Pudo ser una Europa de estados soberanos, pero ha venido a parar en una Europa totalitaria que demoniza a quienes piensen distinto
Francisco Rodríguez
domingo, 15 de abril de 2018, 11:38 h (CET)

Recuerdo cuando empezó a hablarse de Europa como un proyecto que evitara nuevas guerras. Unos gobernantes decididos, Adenauer, Schuman, Spaak y De Gasperi, dieron vida a diversos tratados que ligaban a sus estados en asuntos concretos: el carbón y el acero, la energía atómica, etc. y en 1957 se firmó el Tratado de Roma y se creó el mercado común.


España solicitó su ingreso en 1962, que no fue aceptado por carecer de un régimen democrático y muchos españoles jóvenes lamentamos nuestra marginación de un proyecto ilusionante. En nuestro periodo de transición Adolfo Suárez volvió a solicitar el ingreso en 1977 y tras un periodo larguísimo de negociaciones entró en la Unión Europea en 1985.

Desde que comenzó a gestarse Europa como mercado común hasta nuestro ingreso habían ocurrido muchas cosas, alguna tan grave como las revueltas de mayo de 1968, que introdujeron la modificación de nuestras costumbres sociales y junto con la difusión de los métodos anticonceptivos, un rechazo de los valores familiares y del cristianismo que los sustentaba.


Se fue pasando de una Europa de los estados a una unión europea en la que los estados empezaron a ceder parte de su soberanía y en 1993 el tratado de la Unión Europea, firmado en Maastricht, dió paso al sistema actual en el que se consolida un gobierno y un parlamento para toda la Unión, cuyas decisiones son de obligado cumplimiento.


El Tratado de Maastricht elimina cualquier referencia a las raíces cristianas de Europa e impone desde una mentalidad totalitaria, de la que no se puede disentir so pena de ser demonizado, no la revolución comunista que había caído en el 1989, sino la lenta introducción de nuevos derechos, como el aborto o la aceptación de diversos tipos de familia, que en realidad representan su desaparición.


Los estados como Hungría o Polonia que no están dispuestos a abandonar sus propios valores son atacados sin contemplaciones, como “extrema derecha”. En España un decidido seguidor de los nuevos valores y los nuevos derechos fue Rodríguez Zapatero, pero su sucesor Mariano Rajoy, olvidando lo que prometió en su propios programa, ha aceptado y mantenido las leyes de Zapatero, no sé si por presiones políticas o por un cambio de sus convicciones, si las tuvo.
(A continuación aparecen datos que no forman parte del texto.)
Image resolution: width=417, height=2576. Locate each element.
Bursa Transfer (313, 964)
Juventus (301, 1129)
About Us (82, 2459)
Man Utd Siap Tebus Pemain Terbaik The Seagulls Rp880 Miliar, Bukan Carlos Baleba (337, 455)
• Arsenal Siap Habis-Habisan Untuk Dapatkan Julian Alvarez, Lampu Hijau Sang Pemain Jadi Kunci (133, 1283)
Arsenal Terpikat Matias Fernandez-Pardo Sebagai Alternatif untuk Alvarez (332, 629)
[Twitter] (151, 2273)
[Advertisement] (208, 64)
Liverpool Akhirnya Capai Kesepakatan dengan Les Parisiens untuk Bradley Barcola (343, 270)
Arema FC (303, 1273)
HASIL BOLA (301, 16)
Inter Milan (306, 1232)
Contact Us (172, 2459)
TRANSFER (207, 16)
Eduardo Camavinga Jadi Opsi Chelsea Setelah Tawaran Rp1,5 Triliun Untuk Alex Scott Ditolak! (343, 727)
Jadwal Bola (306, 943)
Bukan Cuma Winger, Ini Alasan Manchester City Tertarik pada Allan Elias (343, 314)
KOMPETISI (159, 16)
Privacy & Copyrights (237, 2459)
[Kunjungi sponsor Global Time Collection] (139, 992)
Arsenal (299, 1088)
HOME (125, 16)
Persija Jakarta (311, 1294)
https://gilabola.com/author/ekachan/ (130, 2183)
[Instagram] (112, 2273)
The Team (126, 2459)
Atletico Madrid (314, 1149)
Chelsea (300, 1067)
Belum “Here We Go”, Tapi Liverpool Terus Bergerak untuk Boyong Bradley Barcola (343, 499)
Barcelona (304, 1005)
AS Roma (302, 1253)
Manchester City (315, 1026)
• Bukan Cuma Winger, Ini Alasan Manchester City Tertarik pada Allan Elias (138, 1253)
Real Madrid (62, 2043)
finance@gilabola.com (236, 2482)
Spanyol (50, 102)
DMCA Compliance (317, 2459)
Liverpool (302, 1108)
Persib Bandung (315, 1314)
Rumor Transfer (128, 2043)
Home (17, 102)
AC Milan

Al mismo tiempo se impone la obligación de abrir las fronteras al islam que, si bien resulta un multiculturalismo imposible, sirve para expulsar al cristianismo de la plaza pública y reducir cada vez más su papel inspirador de valores. Los inspiradores de la Unión Europea ven la cultura cristiana como un obstáculo a sus objetivos de lograr una libertad sexual expansiva y la eliminación de la familia tradicional.


Los resultados e esta política están a la vista: caída en picado de la natalidad y la nupcialidad, un envejecimiento progresivamente acelerado de la población y una juventud sin referencias históricas ni culturales que cree tener derecho a toda y no estar obligado a nada.


La disminución de la población es un viejo sueño maltusiano para salvar el planeta. La ecología se presenta como el nuevo valor a defender y el cuidado de las mascotas va sustituyendo rápidamente al cuidado de los niños.

La Europa de las naciones y los valores cristianos se ha hundido, pero la Europa que la ha sustituido marcha también hacia el fracaso. Todo es cuestión de tiempo si continuamos gobernados por esa nube de burócratas amaestrados desde Bruselas.